By law, contracts for the sale of immovable property – also known as offers to purchase (OTPs) – must be in writing and signed by all relevant parties. However, Schedule 2 of the Electronic Communications and Transactions Act (ECTA) excludes electronic signatures when it comes to contracts for the alienation of land. In other words, these contracts may not be signed electronically.  

The ECTA also identifies two types of electronic signatures (normal and advanced) and defines exactly what an electronic signature is. It’s worth noting that the ECTA came into effect in 2002 and it may be time for the legislature to revisit its restrictions.

What does recent case law say?

In a 2020 decision handed down by the High Court, Eastern Cape Division, the Court considered the issue of an electronically signed OTP.

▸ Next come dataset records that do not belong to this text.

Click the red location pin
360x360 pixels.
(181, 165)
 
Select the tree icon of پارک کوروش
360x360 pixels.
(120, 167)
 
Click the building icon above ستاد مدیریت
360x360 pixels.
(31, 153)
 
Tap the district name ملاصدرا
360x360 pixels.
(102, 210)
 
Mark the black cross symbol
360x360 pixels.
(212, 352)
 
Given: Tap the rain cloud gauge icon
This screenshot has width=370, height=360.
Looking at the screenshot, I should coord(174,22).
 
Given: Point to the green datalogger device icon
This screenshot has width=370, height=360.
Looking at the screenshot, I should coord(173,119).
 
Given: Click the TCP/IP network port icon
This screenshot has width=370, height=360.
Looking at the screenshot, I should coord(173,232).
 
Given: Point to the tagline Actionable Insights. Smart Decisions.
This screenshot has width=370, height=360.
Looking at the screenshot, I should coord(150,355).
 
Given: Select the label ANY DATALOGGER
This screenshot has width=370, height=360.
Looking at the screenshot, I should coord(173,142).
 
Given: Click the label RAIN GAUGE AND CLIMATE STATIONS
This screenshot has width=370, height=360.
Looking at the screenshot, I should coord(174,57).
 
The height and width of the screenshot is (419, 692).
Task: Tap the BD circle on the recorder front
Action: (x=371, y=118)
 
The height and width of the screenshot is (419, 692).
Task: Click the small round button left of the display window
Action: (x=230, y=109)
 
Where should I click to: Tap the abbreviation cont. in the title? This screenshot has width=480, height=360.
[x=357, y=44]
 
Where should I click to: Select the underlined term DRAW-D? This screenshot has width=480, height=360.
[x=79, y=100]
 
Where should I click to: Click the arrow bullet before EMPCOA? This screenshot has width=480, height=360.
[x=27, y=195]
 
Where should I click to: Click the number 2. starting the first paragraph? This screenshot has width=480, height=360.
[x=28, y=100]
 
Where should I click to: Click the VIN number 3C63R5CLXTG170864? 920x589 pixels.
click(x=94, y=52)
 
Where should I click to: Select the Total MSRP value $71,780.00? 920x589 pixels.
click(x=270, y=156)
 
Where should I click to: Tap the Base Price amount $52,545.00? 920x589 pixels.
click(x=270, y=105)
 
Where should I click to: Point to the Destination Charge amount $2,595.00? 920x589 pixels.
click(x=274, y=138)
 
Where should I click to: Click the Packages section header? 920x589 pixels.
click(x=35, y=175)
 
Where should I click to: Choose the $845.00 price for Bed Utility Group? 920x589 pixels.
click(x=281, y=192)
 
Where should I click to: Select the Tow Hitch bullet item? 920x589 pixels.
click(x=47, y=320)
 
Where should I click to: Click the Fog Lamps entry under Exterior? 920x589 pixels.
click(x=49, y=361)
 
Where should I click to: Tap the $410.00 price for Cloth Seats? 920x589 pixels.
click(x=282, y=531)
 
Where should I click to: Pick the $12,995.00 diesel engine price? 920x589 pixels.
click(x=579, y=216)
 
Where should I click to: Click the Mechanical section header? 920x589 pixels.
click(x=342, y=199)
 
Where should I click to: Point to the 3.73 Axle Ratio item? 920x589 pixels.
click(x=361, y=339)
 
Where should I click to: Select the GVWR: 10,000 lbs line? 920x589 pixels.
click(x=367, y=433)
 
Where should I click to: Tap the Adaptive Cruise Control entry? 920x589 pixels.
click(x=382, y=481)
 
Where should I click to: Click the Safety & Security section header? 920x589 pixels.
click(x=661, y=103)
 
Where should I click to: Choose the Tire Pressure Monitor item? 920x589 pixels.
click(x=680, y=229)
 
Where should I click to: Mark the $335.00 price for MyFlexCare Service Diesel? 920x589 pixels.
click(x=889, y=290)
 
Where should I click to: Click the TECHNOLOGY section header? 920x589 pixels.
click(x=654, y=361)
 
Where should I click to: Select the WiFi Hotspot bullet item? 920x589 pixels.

In this case, the parties concluded an OTP with electronic signatures (the first offer). The seller then received a subsequent offer at a higher price (the second offer). The conveyancing attorney informed the first buyer that, based on the 72-hour clause in the first offer (which demanded that the buyer make the contract unconditional within the 72-hour period), the seller would proceed with the second more favourable offer. The first buyer then approached the court for an order enforcing the first offer, as their offer was already unconditional in that all suspensive conditions were met. The conveyancer also neglected to formally invoke the clause.

The court found that the conveyancing attorney did not act strictly in accordance with the 72-hour clause in the agreement. The conveyancer interpreted the clause to favour the seller but had no valid reason to do so – this clause did not make provision for the entertaining of an offer with a higher price.

The seller and second buyer then attacked the validity of the first offer based on the electronic signatures. The court found that:

  • It was the intention of the parties to the first offer to enter into a valid and binding agreement.
  • The intention or substance of an agreement should take precedence over form.
  • The signatures were, in fact, those of the parties scanned into an electronic application.

The court also referred to the making of a mark as a signature, which is acceptable in common law.

The outcome

The court found in favour of the first buyer and made a cost order against the seller and the conveyancer, with payment by one absolving the other. As a result, electronic signatures will now be regarded as valid in the Eastern Cape, and it’s only a matter of time before this issue will be adjudicated in other provinces – and possibly even the Supreme Court of Appeals. Let’s hope that sanity and logic prevail when this happens.